__Records for this exercise__.
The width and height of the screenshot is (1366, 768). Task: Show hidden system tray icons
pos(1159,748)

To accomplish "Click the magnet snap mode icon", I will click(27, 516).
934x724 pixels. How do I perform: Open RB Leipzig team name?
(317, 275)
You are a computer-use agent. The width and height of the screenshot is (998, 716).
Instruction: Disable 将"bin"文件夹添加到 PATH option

__Exercise objective__. Rewrite all of the entries above, replacing "width and height" with "dimensions" and leaving everything else unchanged.

__The reply__.
The dimensions of the screenshot is (1366, 768). Task: Show hidden system tray icons
pos(1159,748)

To accomplish "Click the magnet snap mode icon", I will click(27, 516).
934x724 pixels. How do I perform: Open RB Leipzig team name?
(317, 275)
You are a computer-use agent. The dimensions of the screenshot is (998, 716).
Instruction: Disable 将"bin"文件夹添加到 PATH option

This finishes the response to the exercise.